**TRY IT:**
Leaving the pictures aside, repeat every line below exactly.

**MATERIAL SUPPLIED:**
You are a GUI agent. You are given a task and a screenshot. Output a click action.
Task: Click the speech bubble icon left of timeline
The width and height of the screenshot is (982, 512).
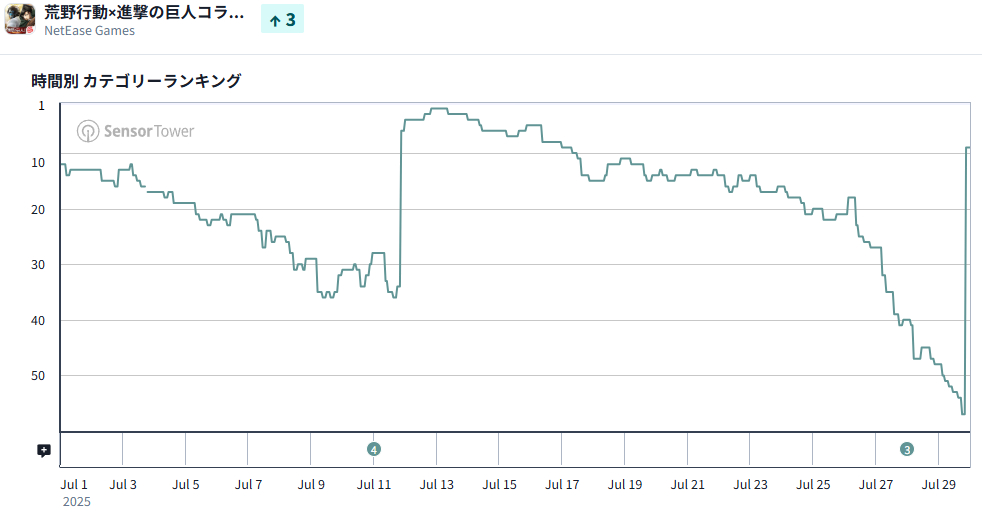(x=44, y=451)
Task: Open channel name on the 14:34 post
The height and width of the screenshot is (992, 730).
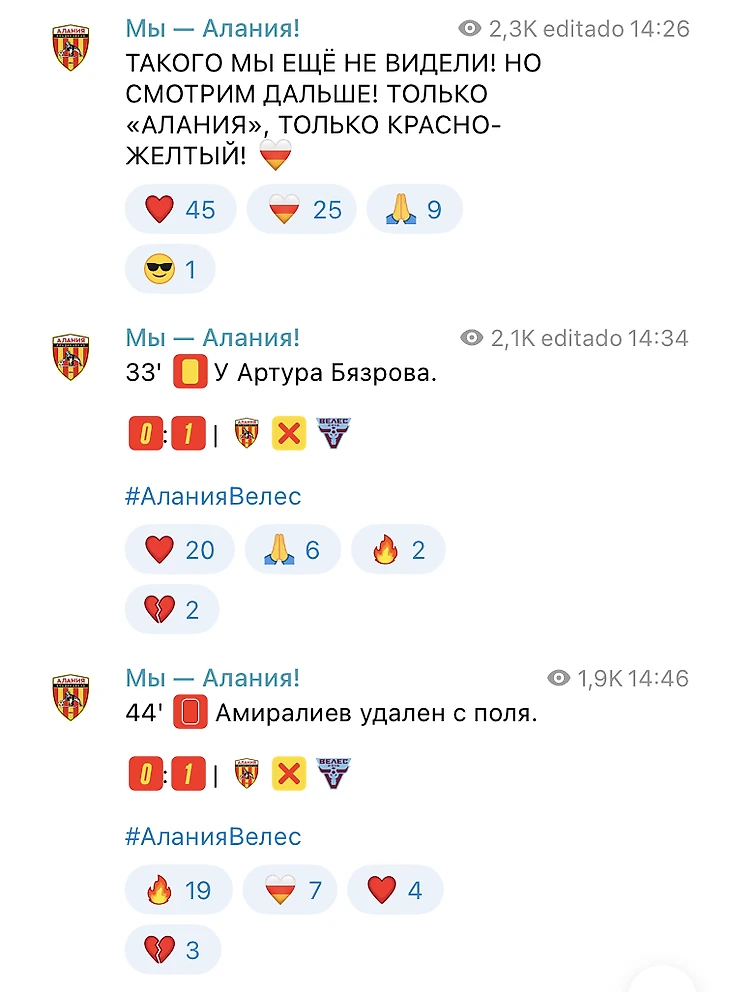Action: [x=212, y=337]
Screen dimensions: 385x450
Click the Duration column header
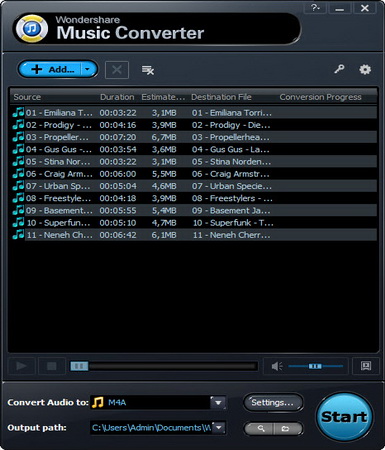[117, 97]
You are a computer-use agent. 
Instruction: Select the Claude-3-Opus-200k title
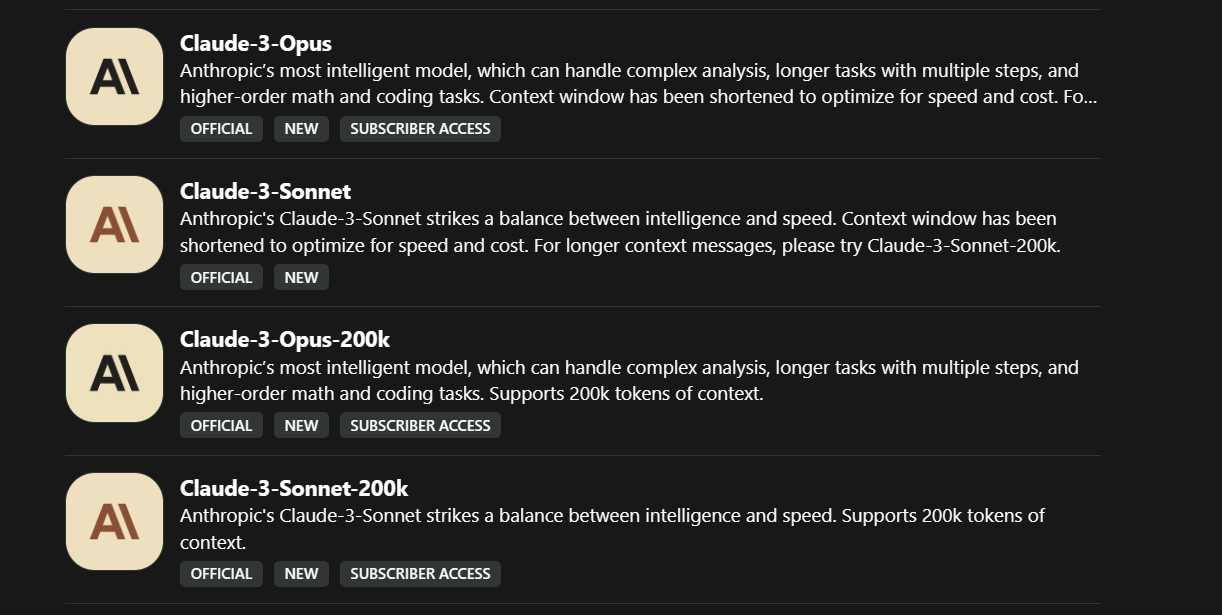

**SOLUTION:**
You are a GUI agent. You are given a task and a screenshot. Output a click action.
Task: Click the speech bubble icon left of timeline
The width and height of the screenshot is (982, 512).
(x=44, y=451)
Task: Open channel name on the 14:34 post
The height and width of the screenshot is (992, 730).
Action: [x=212, y=337]
Screen dimensions: 385x450
Click the Duration column header
[117, 97]
You are a computer-use agent. 
Instruction: Select the Claude-3-Opus-200k title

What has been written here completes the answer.